- Born: 29 December 1946 Switzerland
- Died: 12 December 2025 (aged 78) Lenzburg, Switzerland
- Conviction: Murder
- Criminal penalty: Life imprisonment

Details
- Victims: 5
- Span of crimes: 1971–1989
- Country: Switzerland

= Werner Ferrari =

Swiss serial killer (1946–2025)

Werner Ferrari (29 December 1946 – 12 December 2025) was a Swiss serial killer. As a fivefold child murderer, he was one of the most infamous criminals in Switzerland. His method was to kidnap or lure children away from popular festivals, abuse some of them, and then strangle them.

== Youth and first conviction ==
Ferrari was born in Switzerland on 29 December 1946. He grew up in various nurseries and was considered an introvert. He did various jobs as a labourer.

In 1971, Ferrari committed his first murder in Reinach, Basel-Landschaft. There, he murdered 10-year-old Daniel Schwan. Ferrari was sentenced to 10 years imprisonment and was released after eight years from the Zurich detention centre in Regensdorf.

== Killings ==
Between May 1980 and August 1989, eleven children between the ages of six and 14 were abducted in eight different Swiss cantons. Eight were brutally murdered, and three are still missing today: Peter Roth, age eight, from Mogelsberg; Sarah Oberson, age six, from Saxon; and Edith Trittenbass, age nine, from Wetzikon in the Canton of Zurich. The criminal investigation of Ferrari is considered the longest-running in Swiss history, with a duration of almost ten years.

On 30 August 1989, four days after the murder of Fabienne Imhof, Ferrari called the police over the telephone to report that he had nothing to do with her death. Shortly thereafter, he was arrested in his apartment in Olten, and he confessed to four murders. However, Ferrari vehemently denied involvement in the murder of 12-year-old Ruth Steinmann, whose body was found on 16 May 1980 in a wooded area near Würenlos.

== Arrest and trial ==
In 1995, Ferrari was sentenced by the Baden District Court to life imprisonment for five murders, including that of Steinmann.
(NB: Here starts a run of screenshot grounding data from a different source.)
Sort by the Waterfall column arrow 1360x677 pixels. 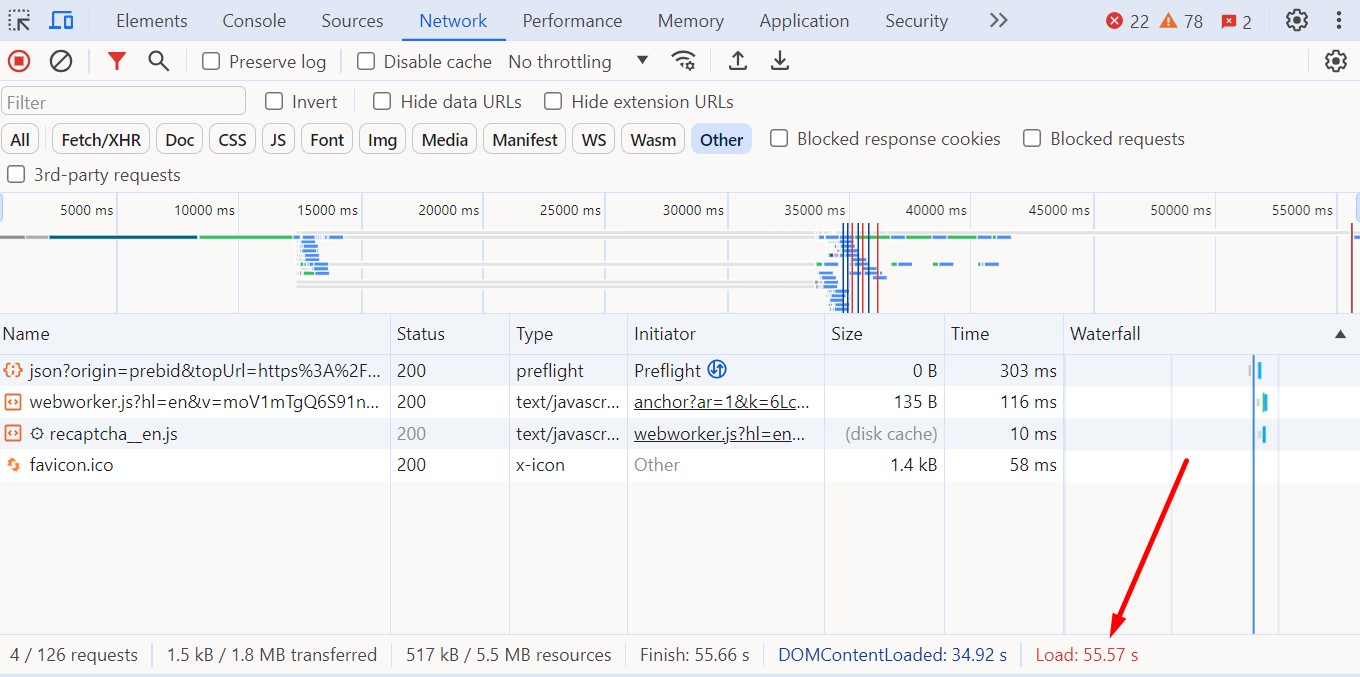tap(1340, 334)
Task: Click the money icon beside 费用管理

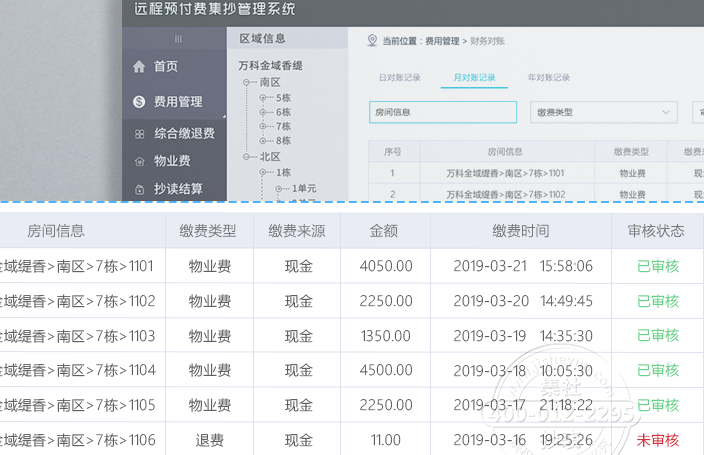Action: click(x=139, y=102)
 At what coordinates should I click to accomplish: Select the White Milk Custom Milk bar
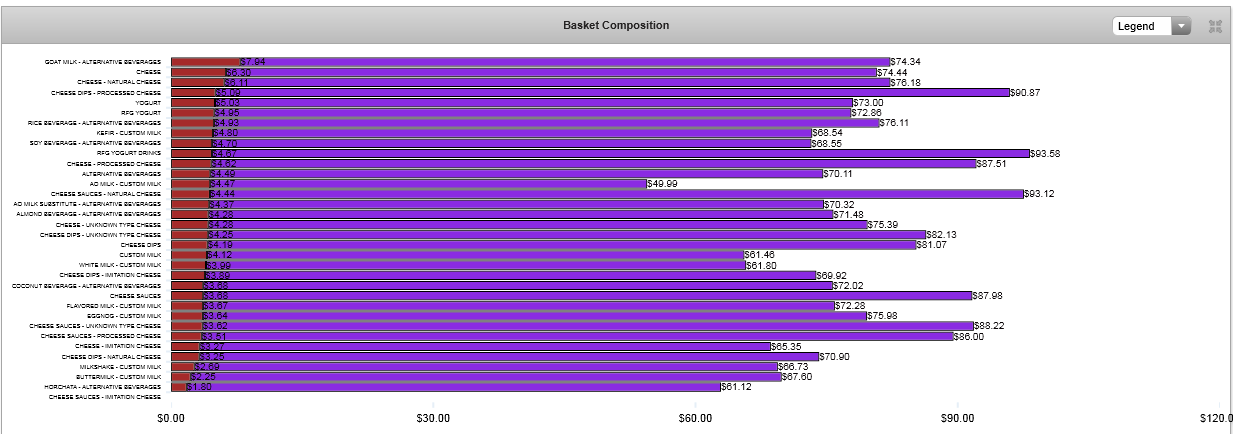click(x=480, y=265)
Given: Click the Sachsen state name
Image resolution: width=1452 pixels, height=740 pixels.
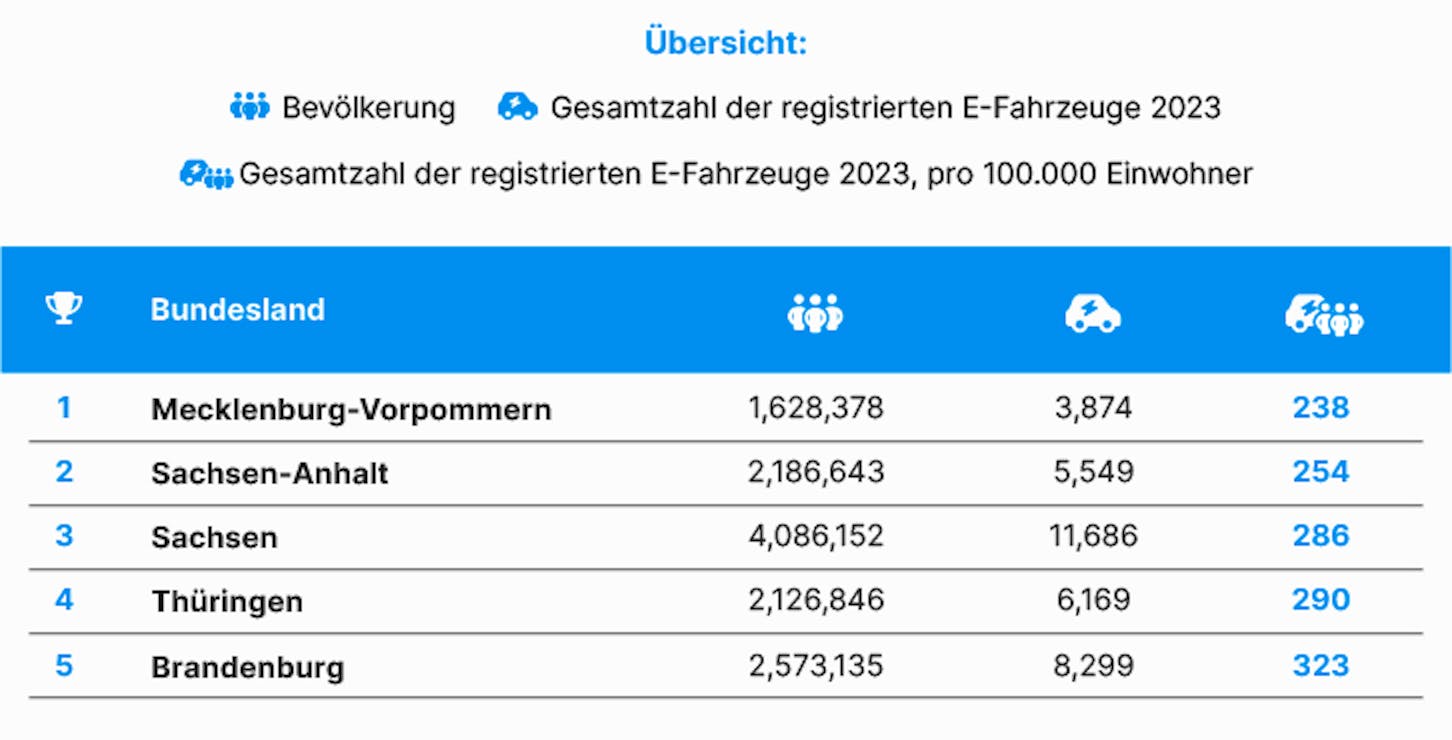Looking at the screenshot, I should (x=214, y=537).
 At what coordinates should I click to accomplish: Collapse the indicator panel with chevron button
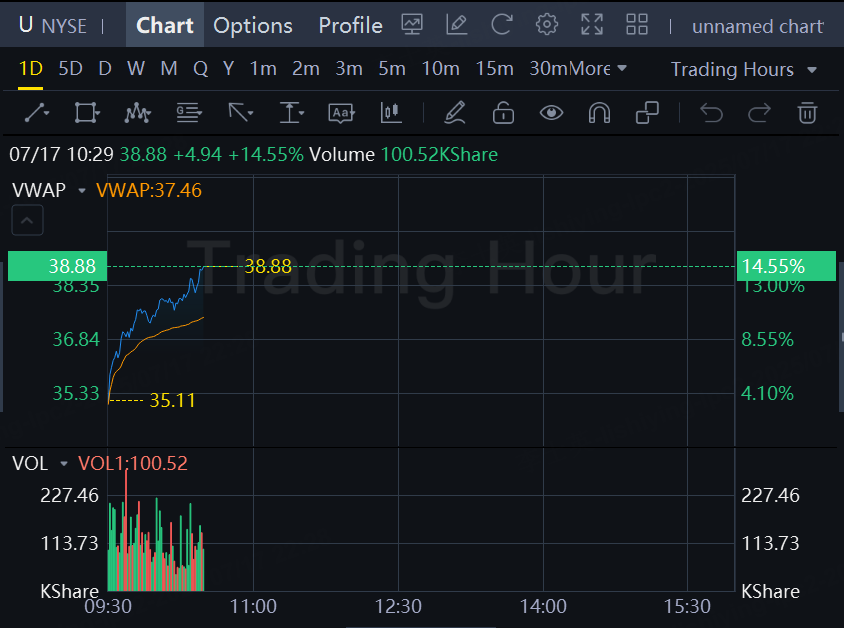click(x=27, y=221)

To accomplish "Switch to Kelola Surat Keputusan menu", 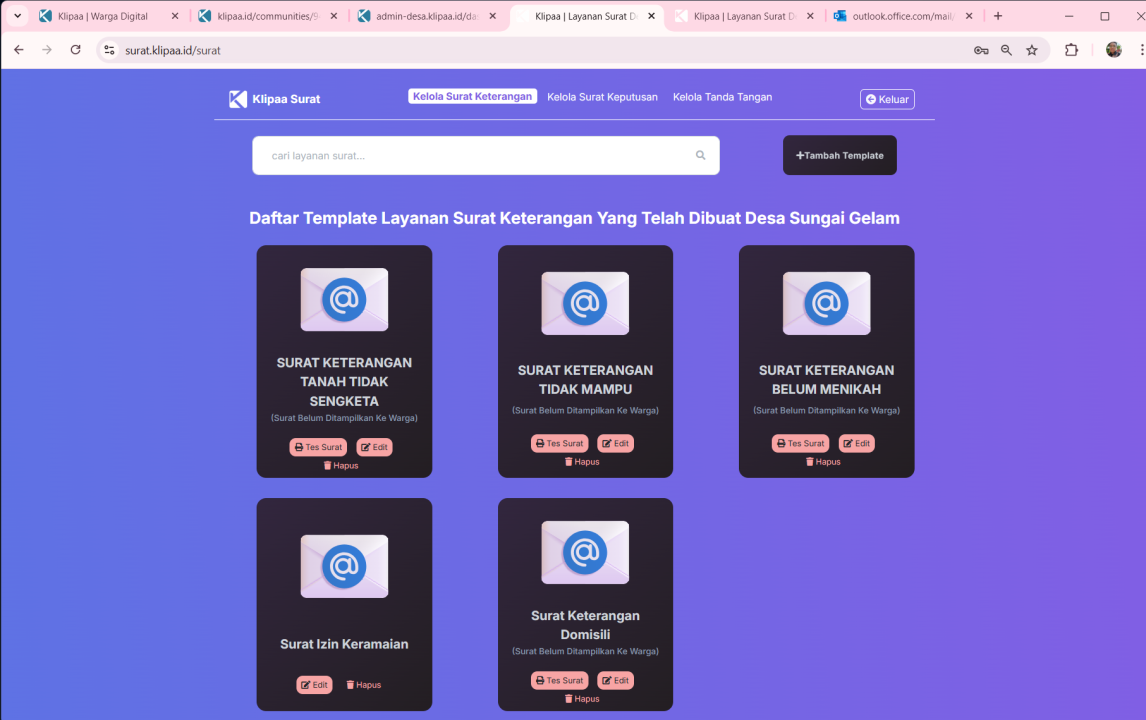I will 602,97.

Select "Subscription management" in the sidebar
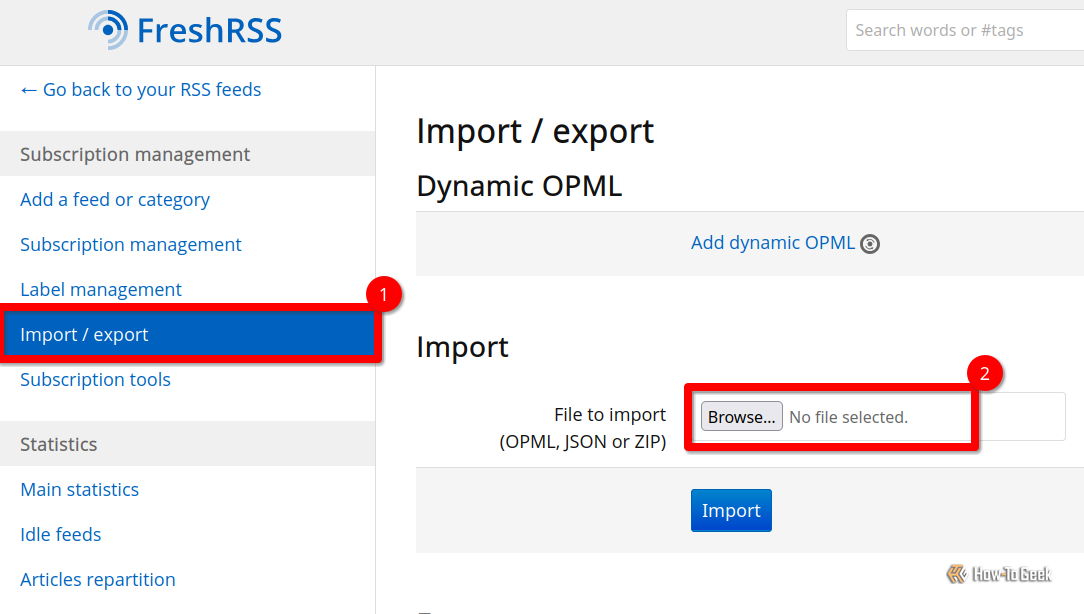point(130,244)
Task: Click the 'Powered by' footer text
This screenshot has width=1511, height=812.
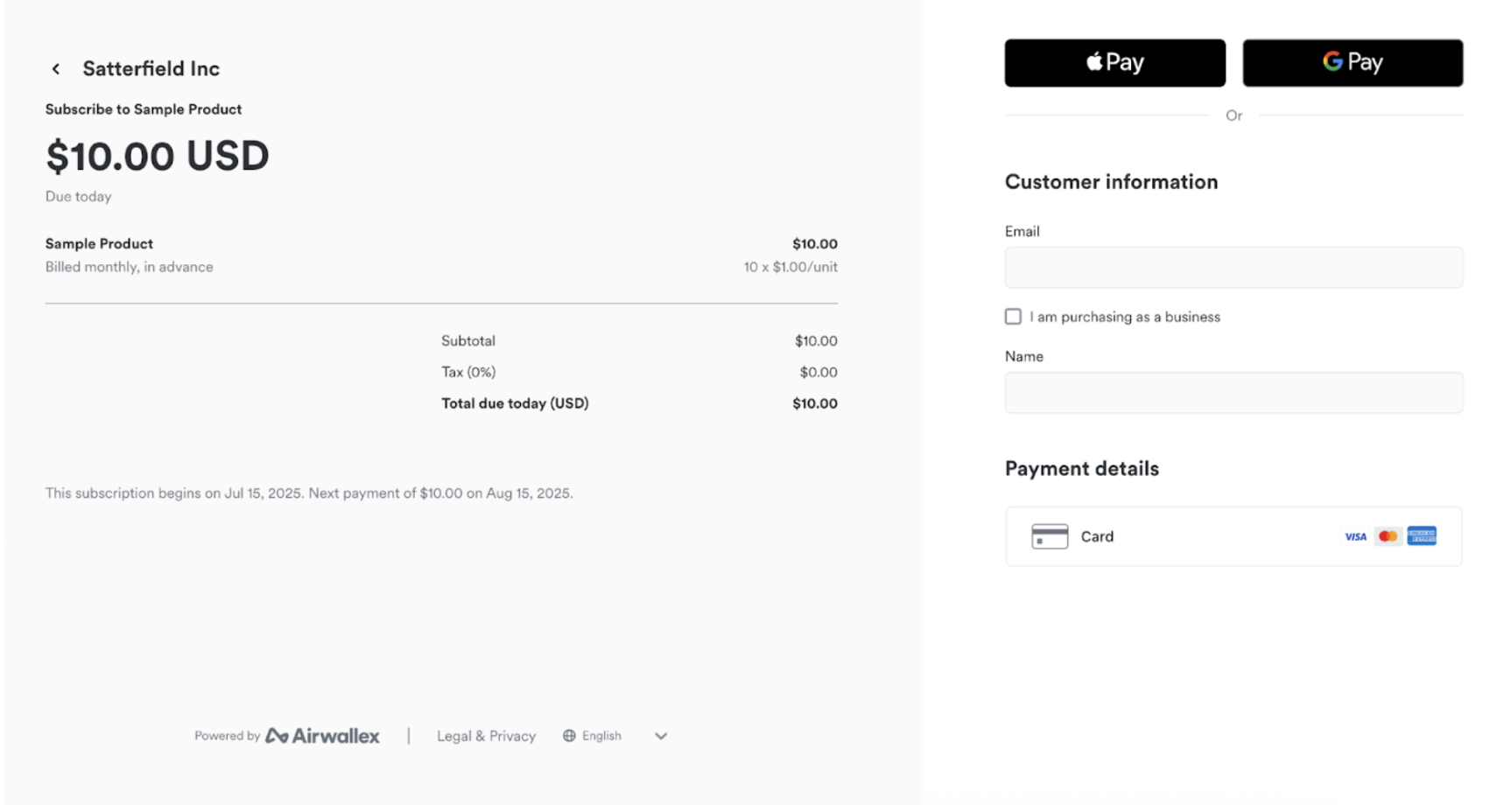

Seven years later, research by journalist and author Peter Holenstein reported evidence that Ferrari could not be responsible for Steinmann's murder. Among other things, DNA analysis revealed that pubic hair found on Steinmann's body did not match Ferrari's.

Due to Holenstein's research, the Canton of Aargau's Supreme Court overturned the 2004 conviction against Ferrari in the Steinmann case, transferring it to the Baden District Court for legal reassessment. As a result, a different suspect who had committed suicide in Wolfhalden in March 1983 was scrutinised. A dental report by the Scientific Service of the Zurich City Police revealed that bite marks on the girl's body were not Ferrari's but came from the other suspect, who had a similar physical description. In a nationwide review of criminal cases, Ferrari was acquitted of Ruth Steinmann's murder on 10 April 2007 by the Baden District Court; however, he remained imprisoned for four other murders.

== The victims ==
- Daniel Schwan (died 1971 in Reinach, 10 years old)
- Benjamin Egli (died 1983, 10 years old) from Kloten
- Daniel Suter (died 1985, 7 years old) from Rümlang
- Christian Widmer (died 1987, 10 years old) from Windisch
- Fabienne Imhof (died 1989 in Hägendorf, 9 years old).

== Death ==
Ferrari died in the Lenzburg Correctional Centre, Switzerland, on 12 December 2025, at the age of 78.

== Literature ==
- Peter Holenstein: The Unbelievable. The Murderous Life of Werner Ferrari.Oesch Verlag AG, Zürich 2002, ISBN 3-0350-2001-9.

== Documentation ==
- Daniela Dardel: The child murderer Werner Ferrari. From the series of criminal cases that moved Switzerland. SF 2007. (Online-Video, 35 Minutes).